Blame transparency (and Roger Douglas).

Treasury said it prepared the briefing for Robertson in case he was asked by media or politicians about the “incorrect” assertion Treasury was playing in increasing land prices. 

“As the Minister could have been asked by the media or in the House to respond to this issue, we sent him the briefing to clarify the facts,” said a spokesperson. 

It lays the blame for high land prices at the feet of the Public Finance Act, a piece of legislation drawn up by former Finance Minister Roger Douglas, and introduced by David Caygill when Douglas left Cabinet. 

The Public Finance Act introduced new accounting principles to government and required that assets transferred between government departments have their costs allocated transparently. It also mean that when assets like land are sold by the Government, they must be sold at market price. 

That is because selling below market price would technically be a subsidy, and that would need to be authorised through the appropriations process in the Budget. 

“The Public Finance Act […] requires that any expenses or capital expenditure incurred by the core Crown must be authorised by an appropriation,” the briefing said.

“The sale of Crown land at less than its value in the selling agency’s accounts, which reflect market value, creates an expense for the Crown, requiring an appropriation,” it said. 

This would mean that should KiwiBuild use land from another government department, it would either have to pay market price for that land, or bid for budget funding to make up the cost of any subsidy of the cost of that land. 

Treasury appears happy with the arrangement, saying any subsidy would not reduce the cost of the land, but would rather hide the true cost of the sale, as the Government would miss out on money it could have made from the sale by selling money cheaply. 

“Selling Crown land for less than its market value does not reduce its cost — since the opportunity cost of the sale is unchanged.
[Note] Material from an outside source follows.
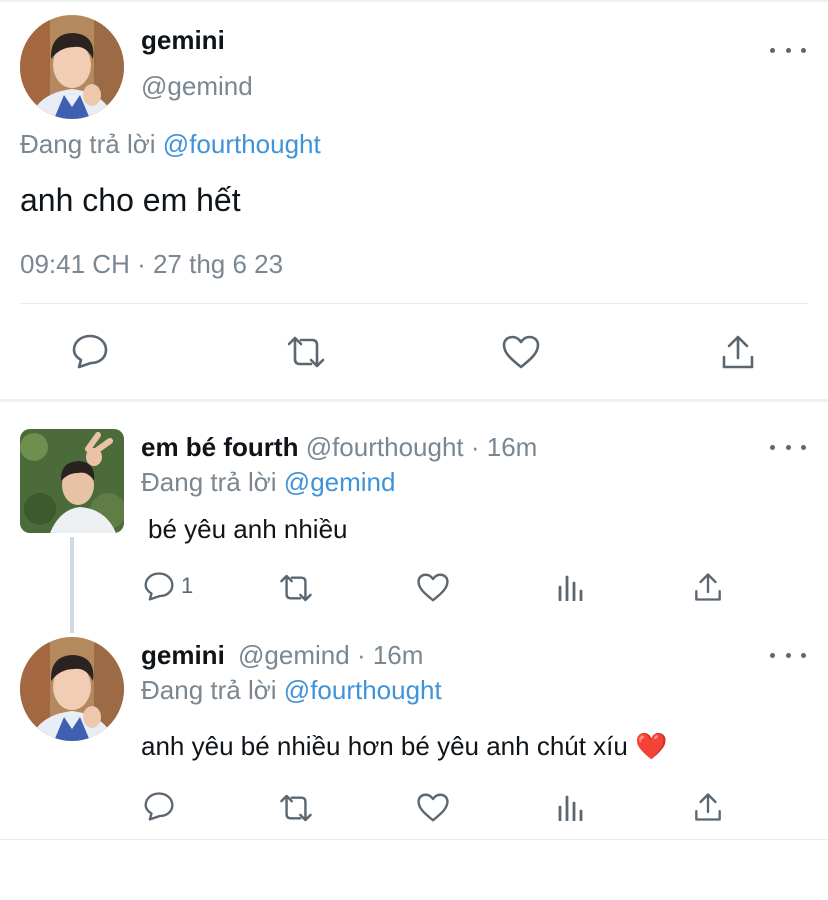 The image size is (828, 900). What do you see at coordinates (248, 529) in the screenshot?
I see `reply-text: bé yêu anh nhiều` at bounding box center [248, 529].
Rather, it non-transparently allocates that opportunity cost between the buyer and the seller, hiding the full cost from the buyer and reducing monies received for use for other public purposes,” it said.

In the case of this specific story, the "driving up" of land prices was not specifically the fault of Treasury, but that of the Homes Land Community, or HLC, which is ultimately owned by the Crown but has to negotiate land prices with private developers.

The Public Finance Act means these negotiations would have to be based on the land being sold at market prices. 

So what’s to be done? 

Robertson told Newsroom on Wednesday that while he understood the Public Finance Act could create “anomalies” in the way funds were allocated, he would not be immediately looking to amend it, even as the Government continues its work to reform the Public Finance Act.

“Politicians of various governments have been frustrated by it over the years, but it’s there for transparency reasons,” he said. 

Treasury has a solution of its own. It said that subsidising land reduced incentives for the Government itself to look at ways of lowering the cost of land.

It suggested changing planning rules to release more land for housing to create a more competitive land market, reducing the amount of land required for each building through intensification, and improving infrastructure finance.